Said Beilein: “We do like this foundation right now. We think it has a higher ceiling than we’re at, as long as we continue to grow.”

Continue to grow. It’s all part of the process.

Beilein believes that no matter what happens against Duke this afternoon, he has accomplished the most important step to building the Michigan program to his liking.

And it has nothing to do with grasping his motion offense or his 1-3-1 defense, or finding those taller, longer and quicker players he’d love to have in the lineup.

“Team thoughts are very hard to get everybody to buy into and really the residual effect is that everybody benefits,” Beilein said. “In any program that we’ve had, once we got to that point - to that core value, that culture - then it’s hard to break. And that takes time, it really does.”

It has taken four years, and perhaps the departure of some former leading scorers, to reach that point. But Beilein thinks his Wolverines are there, from the way his star players approach the game to the way his reserves continue to work and improve.

=-=-=

- **YOUR TASKS**
a) Copy the Beilein excerpt word for word from "Continue to grow. It’s" to "to his liking.".
b) In the Beilein excerpt, what kind of defense is mentioned as Beilein's?
The material after this point is separate from the Beilein excerpt.

- **SUPPLIED DATA**
=-=-=

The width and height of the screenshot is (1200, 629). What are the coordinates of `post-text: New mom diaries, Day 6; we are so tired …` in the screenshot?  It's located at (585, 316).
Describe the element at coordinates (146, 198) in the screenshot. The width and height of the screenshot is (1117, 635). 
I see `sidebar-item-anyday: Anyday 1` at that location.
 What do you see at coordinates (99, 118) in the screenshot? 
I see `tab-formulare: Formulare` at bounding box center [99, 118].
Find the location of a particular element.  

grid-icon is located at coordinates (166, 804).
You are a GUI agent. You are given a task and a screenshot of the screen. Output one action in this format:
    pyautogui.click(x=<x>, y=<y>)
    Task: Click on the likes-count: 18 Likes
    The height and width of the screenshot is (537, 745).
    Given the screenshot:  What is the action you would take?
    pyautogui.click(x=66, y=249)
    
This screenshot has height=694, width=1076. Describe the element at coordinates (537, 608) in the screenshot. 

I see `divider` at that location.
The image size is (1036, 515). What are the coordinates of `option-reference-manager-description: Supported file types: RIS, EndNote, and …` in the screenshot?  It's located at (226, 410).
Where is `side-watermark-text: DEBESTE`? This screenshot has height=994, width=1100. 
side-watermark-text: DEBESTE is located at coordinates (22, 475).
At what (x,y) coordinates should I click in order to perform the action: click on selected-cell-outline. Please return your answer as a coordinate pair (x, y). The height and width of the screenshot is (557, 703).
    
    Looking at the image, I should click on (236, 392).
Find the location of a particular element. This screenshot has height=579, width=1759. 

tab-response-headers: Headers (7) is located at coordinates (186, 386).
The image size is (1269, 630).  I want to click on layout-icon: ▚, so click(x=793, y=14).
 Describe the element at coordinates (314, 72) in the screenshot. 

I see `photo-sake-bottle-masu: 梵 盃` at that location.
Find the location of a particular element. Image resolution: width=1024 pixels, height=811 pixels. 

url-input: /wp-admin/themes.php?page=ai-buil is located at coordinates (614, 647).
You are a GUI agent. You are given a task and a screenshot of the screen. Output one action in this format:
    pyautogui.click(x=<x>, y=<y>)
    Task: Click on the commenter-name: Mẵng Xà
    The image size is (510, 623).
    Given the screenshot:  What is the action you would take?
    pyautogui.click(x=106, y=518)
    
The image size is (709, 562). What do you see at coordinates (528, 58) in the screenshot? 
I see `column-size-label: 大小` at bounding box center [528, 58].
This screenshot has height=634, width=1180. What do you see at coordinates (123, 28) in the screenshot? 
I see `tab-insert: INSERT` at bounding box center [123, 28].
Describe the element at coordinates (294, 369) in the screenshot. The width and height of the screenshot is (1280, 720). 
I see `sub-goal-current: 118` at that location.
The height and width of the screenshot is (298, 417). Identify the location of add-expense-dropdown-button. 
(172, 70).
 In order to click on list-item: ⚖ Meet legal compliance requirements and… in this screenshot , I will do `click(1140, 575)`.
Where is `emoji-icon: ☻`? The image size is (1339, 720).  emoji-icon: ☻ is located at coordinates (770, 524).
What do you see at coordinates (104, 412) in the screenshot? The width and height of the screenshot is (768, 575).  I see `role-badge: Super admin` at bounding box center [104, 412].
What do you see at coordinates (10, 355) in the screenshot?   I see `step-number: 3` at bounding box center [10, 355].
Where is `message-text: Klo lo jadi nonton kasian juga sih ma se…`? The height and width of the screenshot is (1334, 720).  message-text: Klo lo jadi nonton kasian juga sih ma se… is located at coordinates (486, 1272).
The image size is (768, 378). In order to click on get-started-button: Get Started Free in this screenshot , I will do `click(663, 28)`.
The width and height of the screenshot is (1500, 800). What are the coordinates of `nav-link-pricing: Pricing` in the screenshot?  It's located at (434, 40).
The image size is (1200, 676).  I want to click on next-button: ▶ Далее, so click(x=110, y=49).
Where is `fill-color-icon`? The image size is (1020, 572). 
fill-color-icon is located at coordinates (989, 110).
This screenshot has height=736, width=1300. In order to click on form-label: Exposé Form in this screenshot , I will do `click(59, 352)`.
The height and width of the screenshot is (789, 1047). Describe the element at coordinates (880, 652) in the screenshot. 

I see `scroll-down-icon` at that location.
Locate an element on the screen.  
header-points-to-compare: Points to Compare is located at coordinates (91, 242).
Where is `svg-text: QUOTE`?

=-=-=

- **ANSWERS TO THE EXERCISES**
a)
Continue to grow. It’s all part of the process.

Beilein believes that no matter what happens against Duke this afternoon, he has accomplished the most important step to building the Michigan program to his liking.

b) A 1-3-1 defense.